§ Source document:
NY Senator James Alesi (R), one of the few Republican State Senators to vote in favor of Gay Marriage in New York last year, is not running for re-election. His party wants him out. As I think I mentioned at the time, he hasn't always been the most politically savvy person in the book, and he was likely doomed, before, but I guess pretty much it now.
Here's a link to the Rochester Democrat and Chronicle forum - if you can get to it - Gannett Rochester is going to subscription only for online.
http://www.democratandchronicle.com/article/20120513/NEWS0217/305130021?source=nletter-topnews
As civil rights martyrs go, Jim Alesi is pretty much a disaster.
A politician with a taste for having things named after himself and a well-earned reputation as kind of a sleaze, Alesi’s vote in favor of gay marriage helped end his career. It also earned him hero status among a great many people who can’t vote in Republican primaries. 1
People like my mother.
State Sen. Alesi, who announced his retirement this week in the face of near-certain defeat in a hypothetical Republican primary, now has the respect of my mom, her wife and countless others, gay and straight.
He also has a one-way ticket back to East Rochester.

Data items
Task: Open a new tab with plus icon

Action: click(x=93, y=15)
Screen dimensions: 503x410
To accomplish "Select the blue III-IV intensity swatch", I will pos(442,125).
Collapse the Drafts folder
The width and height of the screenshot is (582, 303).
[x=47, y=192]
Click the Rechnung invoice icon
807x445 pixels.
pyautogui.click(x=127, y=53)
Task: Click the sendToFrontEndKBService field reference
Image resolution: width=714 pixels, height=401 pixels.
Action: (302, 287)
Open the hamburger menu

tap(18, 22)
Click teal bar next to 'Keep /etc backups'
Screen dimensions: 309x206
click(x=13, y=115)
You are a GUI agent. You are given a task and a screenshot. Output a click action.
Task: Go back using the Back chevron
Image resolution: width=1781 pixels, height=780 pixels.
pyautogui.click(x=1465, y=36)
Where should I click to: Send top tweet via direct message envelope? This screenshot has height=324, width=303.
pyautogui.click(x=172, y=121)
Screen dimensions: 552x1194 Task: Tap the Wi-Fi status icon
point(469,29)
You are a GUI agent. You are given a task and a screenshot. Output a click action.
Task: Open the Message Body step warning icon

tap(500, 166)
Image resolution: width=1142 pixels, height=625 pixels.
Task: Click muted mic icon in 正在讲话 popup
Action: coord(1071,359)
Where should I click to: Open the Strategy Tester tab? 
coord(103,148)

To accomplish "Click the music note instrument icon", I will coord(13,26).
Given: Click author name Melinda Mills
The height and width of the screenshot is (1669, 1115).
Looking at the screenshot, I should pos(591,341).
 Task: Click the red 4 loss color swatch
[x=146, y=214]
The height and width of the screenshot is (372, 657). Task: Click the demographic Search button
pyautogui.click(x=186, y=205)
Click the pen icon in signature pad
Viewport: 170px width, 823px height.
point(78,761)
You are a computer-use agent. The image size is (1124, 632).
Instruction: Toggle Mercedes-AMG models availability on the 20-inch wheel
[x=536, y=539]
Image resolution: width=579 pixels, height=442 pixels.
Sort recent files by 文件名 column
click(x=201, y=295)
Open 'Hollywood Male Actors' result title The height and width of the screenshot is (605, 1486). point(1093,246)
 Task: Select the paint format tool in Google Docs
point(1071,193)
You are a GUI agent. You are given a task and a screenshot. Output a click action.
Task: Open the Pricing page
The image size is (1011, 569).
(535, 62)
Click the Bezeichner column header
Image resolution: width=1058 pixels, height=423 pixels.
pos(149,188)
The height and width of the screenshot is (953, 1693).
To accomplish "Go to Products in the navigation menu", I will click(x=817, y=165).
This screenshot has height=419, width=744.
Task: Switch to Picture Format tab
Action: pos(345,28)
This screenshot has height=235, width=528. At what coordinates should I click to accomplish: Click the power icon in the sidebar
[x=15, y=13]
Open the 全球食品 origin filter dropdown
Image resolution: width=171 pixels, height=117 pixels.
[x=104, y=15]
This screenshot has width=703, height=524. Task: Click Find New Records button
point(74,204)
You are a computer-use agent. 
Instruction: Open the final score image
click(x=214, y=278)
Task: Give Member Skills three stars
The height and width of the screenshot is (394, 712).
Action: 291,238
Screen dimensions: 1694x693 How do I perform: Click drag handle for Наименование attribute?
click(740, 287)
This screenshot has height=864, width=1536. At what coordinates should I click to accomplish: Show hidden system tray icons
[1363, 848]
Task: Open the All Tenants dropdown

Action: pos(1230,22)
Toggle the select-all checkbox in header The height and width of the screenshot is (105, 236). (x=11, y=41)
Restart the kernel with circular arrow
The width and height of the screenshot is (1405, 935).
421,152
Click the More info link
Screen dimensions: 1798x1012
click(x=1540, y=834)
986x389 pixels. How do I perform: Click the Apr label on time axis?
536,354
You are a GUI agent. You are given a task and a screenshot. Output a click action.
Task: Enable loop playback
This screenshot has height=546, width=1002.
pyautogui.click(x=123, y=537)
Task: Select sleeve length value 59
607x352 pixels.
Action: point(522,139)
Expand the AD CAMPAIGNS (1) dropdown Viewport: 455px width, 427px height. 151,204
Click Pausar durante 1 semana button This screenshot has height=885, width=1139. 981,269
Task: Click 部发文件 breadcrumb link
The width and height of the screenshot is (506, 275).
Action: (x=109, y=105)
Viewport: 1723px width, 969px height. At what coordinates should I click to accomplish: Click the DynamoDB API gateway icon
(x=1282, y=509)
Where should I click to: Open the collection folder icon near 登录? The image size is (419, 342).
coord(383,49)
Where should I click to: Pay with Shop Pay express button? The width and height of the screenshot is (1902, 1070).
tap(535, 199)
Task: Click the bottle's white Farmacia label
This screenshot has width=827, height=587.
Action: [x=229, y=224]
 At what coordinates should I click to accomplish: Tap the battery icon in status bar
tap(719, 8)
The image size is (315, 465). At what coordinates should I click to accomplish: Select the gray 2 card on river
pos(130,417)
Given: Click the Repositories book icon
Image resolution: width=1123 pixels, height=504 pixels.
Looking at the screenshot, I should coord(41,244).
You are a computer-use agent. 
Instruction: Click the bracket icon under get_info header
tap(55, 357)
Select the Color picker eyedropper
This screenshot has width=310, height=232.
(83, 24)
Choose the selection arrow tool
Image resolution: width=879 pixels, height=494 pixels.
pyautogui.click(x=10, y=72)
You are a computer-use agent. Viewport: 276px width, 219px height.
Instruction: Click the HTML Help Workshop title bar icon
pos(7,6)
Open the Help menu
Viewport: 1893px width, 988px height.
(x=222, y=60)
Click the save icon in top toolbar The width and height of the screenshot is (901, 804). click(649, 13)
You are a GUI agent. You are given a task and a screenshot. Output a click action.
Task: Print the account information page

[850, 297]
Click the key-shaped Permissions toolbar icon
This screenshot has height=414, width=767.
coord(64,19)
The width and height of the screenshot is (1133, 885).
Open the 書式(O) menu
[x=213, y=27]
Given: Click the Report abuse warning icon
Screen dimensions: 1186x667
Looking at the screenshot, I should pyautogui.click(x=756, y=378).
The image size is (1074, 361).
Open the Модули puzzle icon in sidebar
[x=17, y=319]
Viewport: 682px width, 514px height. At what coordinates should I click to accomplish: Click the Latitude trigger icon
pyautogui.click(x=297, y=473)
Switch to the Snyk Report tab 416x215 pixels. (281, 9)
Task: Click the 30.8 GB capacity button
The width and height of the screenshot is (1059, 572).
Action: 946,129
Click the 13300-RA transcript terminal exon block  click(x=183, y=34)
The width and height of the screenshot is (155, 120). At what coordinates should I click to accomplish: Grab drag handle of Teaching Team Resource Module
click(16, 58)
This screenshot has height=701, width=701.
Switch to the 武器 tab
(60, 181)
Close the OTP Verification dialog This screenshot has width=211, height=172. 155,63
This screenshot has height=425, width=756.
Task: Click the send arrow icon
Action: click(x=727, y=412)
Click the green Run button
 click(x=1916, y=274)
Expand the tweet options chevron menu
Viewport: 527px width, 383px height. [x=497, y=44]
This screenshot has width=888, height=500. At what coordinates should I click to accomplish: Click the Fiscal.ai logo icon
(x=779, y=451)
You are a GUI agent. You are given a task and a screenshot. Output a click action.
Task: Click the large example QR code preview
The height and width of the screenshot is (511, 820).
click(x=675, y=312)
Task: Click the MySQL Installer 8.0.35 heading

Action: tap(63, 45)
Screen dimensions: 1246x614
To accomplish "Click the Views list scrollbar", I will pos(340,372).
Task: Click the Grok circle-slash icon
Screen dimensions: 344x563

§ Instructions to follow: From the post about State Senator James Alesi, extract the passage starting with "A politician with" and going on through "like my mother.".

§ The reply:
A politician with a taste for having things named after himself and a well-earned reputation as kind of a sleaze, Alesi’s vote in favor of gay marriage helped end his career. It also earned him hero status among a great many people who can’t vote in Republican primaries. 1
People like my mother.